Another village chapel closes, another bitter-sweet farewell

INGLETON Methodist church, between Darlington and Staindrop, held its final service on Sunday. Sometimes these much-loved little chapels seem like rabbits in an ecclesiastical cornfield, and for tractor read Grim Reaper.

Within only a few miles, within only a few years, Methodist chapels have closed at Piercebridge and at Gainford, at Woodland and West Auckland, at Ramshaw and at Lands. Others, it’s said, hang on by the cassock tails.

Keith Phipps, superintendent minister in the Bishop Auckland circuit, rejects the cornfield analogy. “I’m much more positive than that,” he says. “We may be witnessing the death of Churchianity but not of Christianity.

“There’s something Darwinian about this, the survival of the fittest.

We can’t sustain in the 21st Century what was built for the 19th. Some of these buildings are no longer fit for purpose.”

It was County Durham’s first seat of Primitive Methodism, the movement founded by William Clowes and Hugh Bourne – men of pedestrian approach, but vigorous endeavour.

Clowes walked from Ripon to Darlington in 1820, preached in Northgate and then headed off to Ingleton at the invitation of John Emerson and William Young, village grocer and joiner respectively.

Bourne arrived 11 years later, by a route yet more circuitous. He’d left Whitehaven on foot on August 4, preached at several places on the road to Penrith, headed across the hills to Alston – “a tract of road more dreary than any I ever saw in this country” – and then wandered through Weardale and Teesdale to Staindrop.

The present Ingleton building celebrated its centenary in 2007, the resultant At Your Service column – headlined “Primitive passions” – still framed in the porch.

It was also about the 100th time that the AYS column had heard preaching’s favourite joke, the one about the difference between a terrorist and an organist. The answer, of course, is that you can negotiate with a terrorist.

These past months they’ve been down to three or four regulars. The ironic inevitability, of course, is that for the closing service there’s not an empty seat in God’s house.

THE first thing that happens is that someone gives me a cucumber, the second, that June Luckhurst hands over a large-print hymn sheet, specially and thoughtfully prepared.

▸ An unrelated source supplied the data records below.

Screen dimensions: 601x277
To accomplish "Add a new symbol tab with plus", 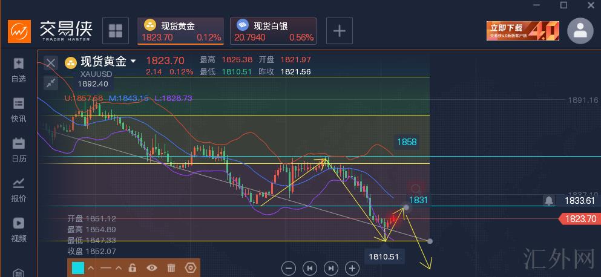I will (340, 31).
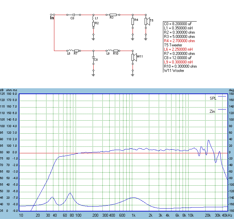Select the T5 Tweeter list entry
234x219 pixels.
click(x=173, y=45)
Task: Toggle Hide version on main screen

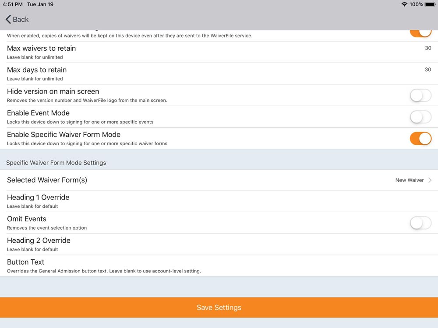Action: click(420, 95)
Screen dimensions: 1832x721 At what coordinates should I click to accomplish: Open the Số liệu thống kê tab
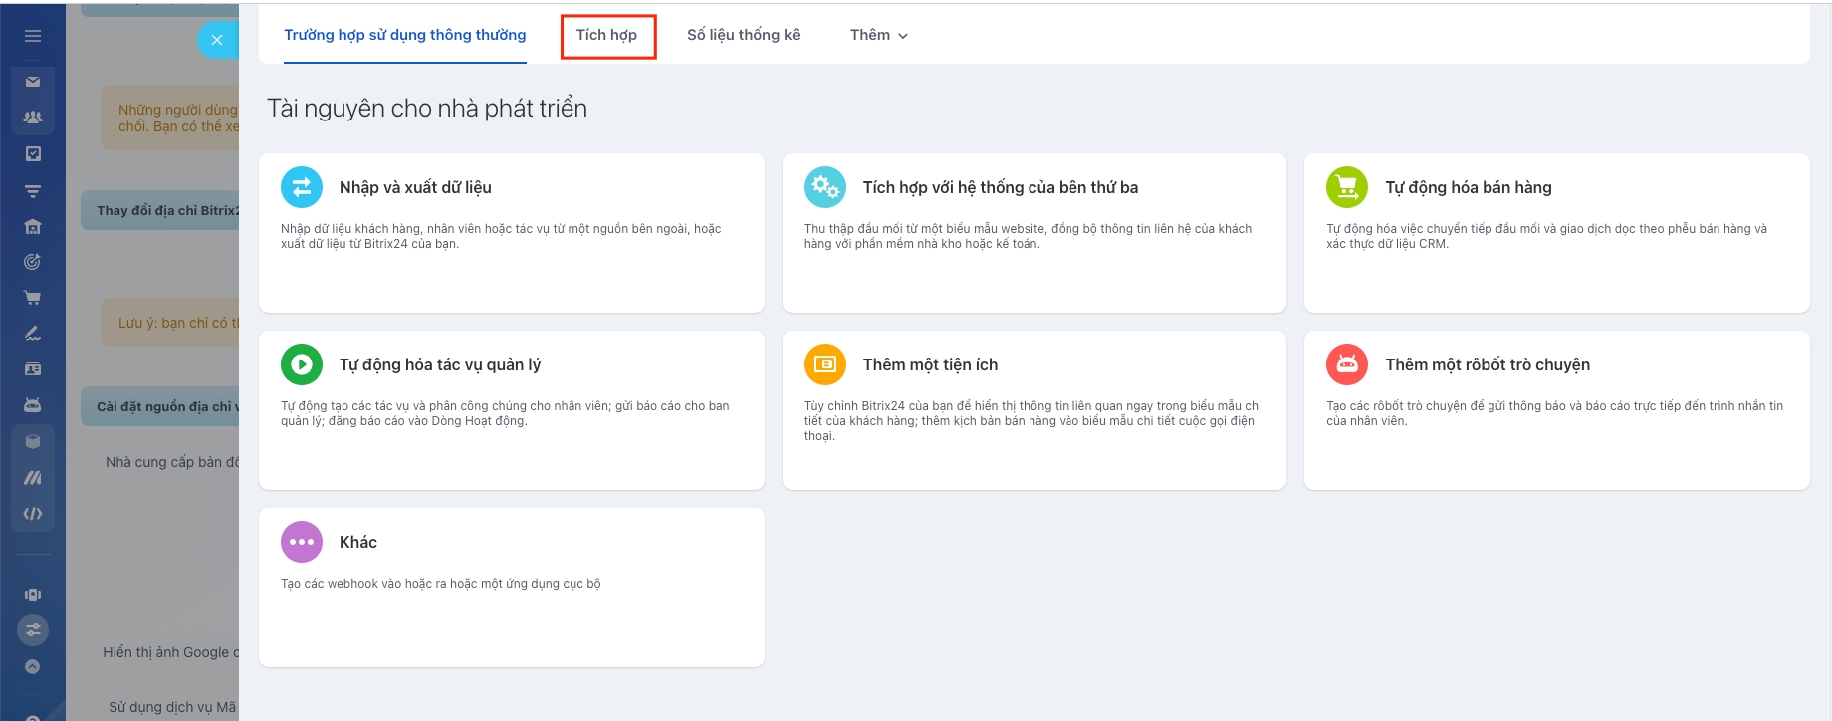(x=743, y=35)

The splendid Mrs Luckhurst then conducts a debate with herself over where I should sit. “Do you always do as you’re told?” someone asks.

“Only when it’s June Luckhurst,”

I reply.

It’s not the first time that seating has been a problem. Neville Kirby’s affectionate chapel history recalls 1930s Sunshine Corner meetings, when a wonky chapel bench would oft tip its young occupants onto the chapel floor.

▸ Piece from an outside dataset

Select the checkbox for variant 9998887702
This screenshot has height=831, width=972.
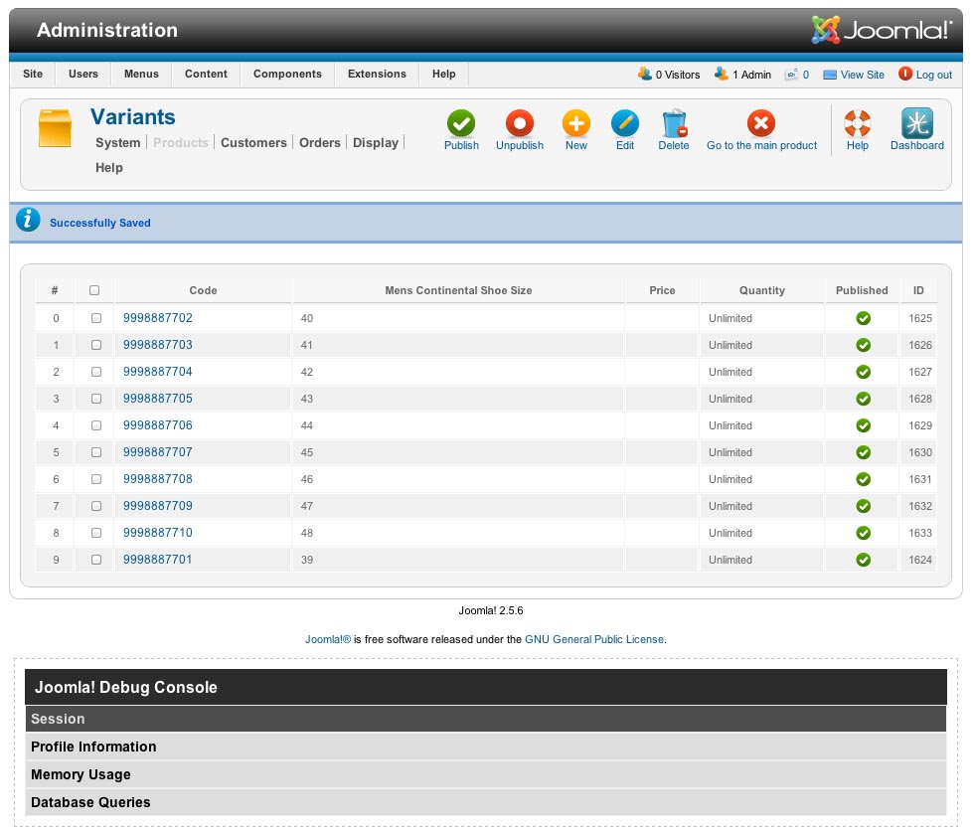click(x=96, y=318)
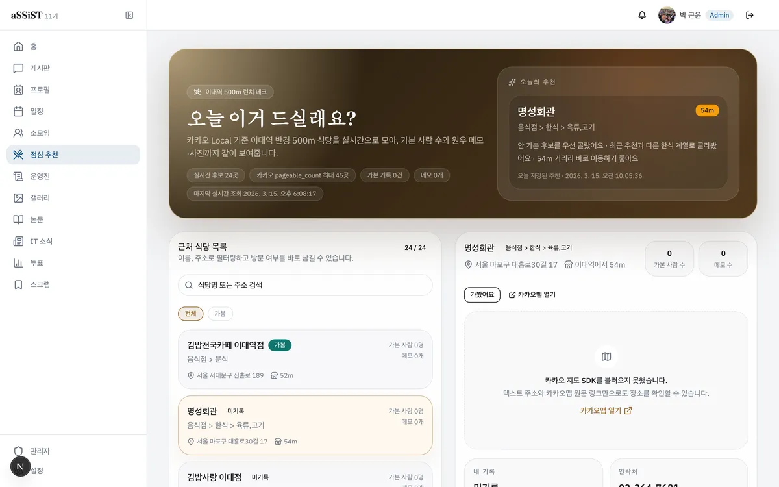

“If you were generous, you might well say that Sunshine Corner was a fun evening,” writes Neville. “The less than kind would call it a riot.”

For a traditionally austere denomination, Ingleton chapel also became renowned for the sumptuousness of its cream teas.

The Northern Echo: Sunday School teachers Christy Matson and Dorothy Hodgson
Sunday School teachers Christy Matson and Dorothy Hodgson

Folk have gathered from Methodist churches across the area and from St John’s parish church, 100 yards down the village street, with whom the Methodists will now worship. “An occasion of joy and of sadness,” says Mr Phipps.

It’s particularly poignant for Dorothy Hodgson, 80, for whom closure marks the end of 65 years teaching in the Sunday School. “There are people in their 60s I can still remember teaching,” she says.

Still, remarkably, there are a dozen on the roll, perhaps liberated when the church finally took out the original pews and put in free-standing chairs.

“At first we thought ‘mmmm’, but we were persuaded and it’s been brilliant; we can do all sorts now,” says Dorothy. Christy Matson, her fellow teacher, began when her son was three. “He’s now 27 and huge,” she says.

It’s a careful, thoughtful, inspiring service, Mr Phipps recalling in his address the formative days of 1820.

“Tell that to young people today and they’ll think you mean 20 past six,”

he says. He talks, too, of creative challenge and change.

The Northern Echo: A joyously memorable send-off to the last Amen
A joyously memorable send-off to the last Amen

It ends with Guide Me O Thou Great Redeemer and with a collection.

“We had some debate about whether to take a collection, but being Methodists we always do,” says the minister.

There’s coffee and refreshments; none rushes home and not simply because it’s pouring. “All these years I’ve kept an umbrella in that porch and then I take it home,” says June.

It may not be God’s law, but quite possibly the other feller’s.

It’s been a joyously memorable send-off in the middle of the cornfield, bitter-sweet to the last Amen.